For many years now Kapata has been a dedicated vegetable farmer.

Speaking to New Era, Kapata said he started planting vegetables in his backyard in 2007 to make a living and stopped in 2011 to seek employment in the south of the country.

But he ended up working in a grape plantation which according to him was not worth the distance from home. “After two years I decided to come back to continue with my own gardening and be close to my family,” he narrated.

Kapata is the sole breadwinner for five of his offspring and he also has to provide for other extended family members at Ndongo village.

“I provide for my family and decided to have a garden because I never made it in school and employment is hard to find for a guy who only went up to Grade 9 like me. That  is the main reason why many young people are unemployed because they never excelled in school or they just didn’t finish school,” he said as a matter of fact.

Since the garden is on a fertile piece of land on the banks of the Kavango River, water is always available for his crops.

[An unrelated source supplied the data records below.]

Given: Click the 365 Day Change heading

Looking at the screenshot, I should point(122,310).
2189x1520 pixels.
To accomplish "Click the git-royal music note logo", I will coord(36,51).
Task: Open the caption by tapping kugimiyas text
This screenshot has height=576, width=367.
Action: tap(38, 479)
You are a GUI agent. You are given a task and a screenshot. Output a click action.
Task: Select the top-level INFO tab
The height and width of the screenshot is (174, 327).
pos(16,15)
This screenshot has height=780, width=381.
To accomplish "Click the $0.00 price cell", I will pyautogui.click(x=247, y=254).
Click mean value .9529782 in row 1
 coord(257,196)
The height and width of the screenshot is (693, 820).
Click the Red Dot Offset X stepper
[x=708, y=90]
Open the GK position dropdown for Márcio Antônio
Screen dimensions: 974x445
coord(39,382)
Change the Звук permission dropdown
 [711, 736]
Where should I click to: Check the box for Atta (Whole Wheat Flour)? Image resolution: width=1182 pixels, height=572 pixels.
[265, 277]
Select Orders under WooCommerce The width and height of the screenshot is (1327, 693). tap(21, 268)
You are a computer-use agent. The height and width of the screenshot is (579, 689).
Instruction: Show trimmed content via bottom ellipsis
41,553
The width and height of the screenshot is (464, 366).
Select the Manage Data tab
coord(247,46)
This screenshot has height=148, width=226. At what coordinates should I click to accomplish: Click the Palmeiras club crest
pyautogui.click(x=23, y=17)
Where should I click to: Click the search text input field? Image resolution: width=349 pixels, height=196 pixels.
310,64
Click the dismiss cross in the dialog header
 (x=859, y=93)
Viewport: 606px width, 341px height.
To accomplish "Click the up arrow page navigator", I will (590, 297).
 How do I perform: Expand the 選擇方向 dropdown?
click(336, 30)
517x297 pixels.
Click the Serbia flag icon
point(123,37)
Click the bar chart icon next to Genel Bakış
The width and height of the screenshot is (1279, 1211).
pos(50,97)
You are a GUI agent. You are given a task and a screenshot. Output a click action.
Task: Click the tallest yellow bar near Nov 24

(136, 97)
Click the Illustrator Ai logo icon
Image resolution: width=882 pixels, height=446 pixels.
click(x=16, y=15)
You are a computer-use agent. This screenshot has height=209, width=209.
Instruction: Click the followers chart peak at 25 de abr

Kapata mainly plants cabbages, tomatoes, onions and other veggies which he sells to the local community and prices differ. Cabbages are sold according to size but he insists his prices are reasonable considering people in Ndongo are not high earners while others don’t earn a regular monthly income.

“Some people come to buy veggies in bulk to go resell elsewhere for a profit. I am slowly able to sustain my family and my garden business is better than just sitting idle at home,” he said.

In summer he opts to plant summer crops but mainly maize, and despite being close to the river the only setback is hippos that graze at night and often devour his veggies and at times they just trample his crops on their way to the river. Because of this challenge Kapata was compelled to erect a fence around his vegetable garden to protect his garden from hippos.

Kapata said he wants local business people to sell different seeds that he together with others could use to plant more veggies.

“I also want to be part of the green scheme project one day and be trained to be a small-scale farmer. But for now this is my only way of making a decent honest living,” says Kapata.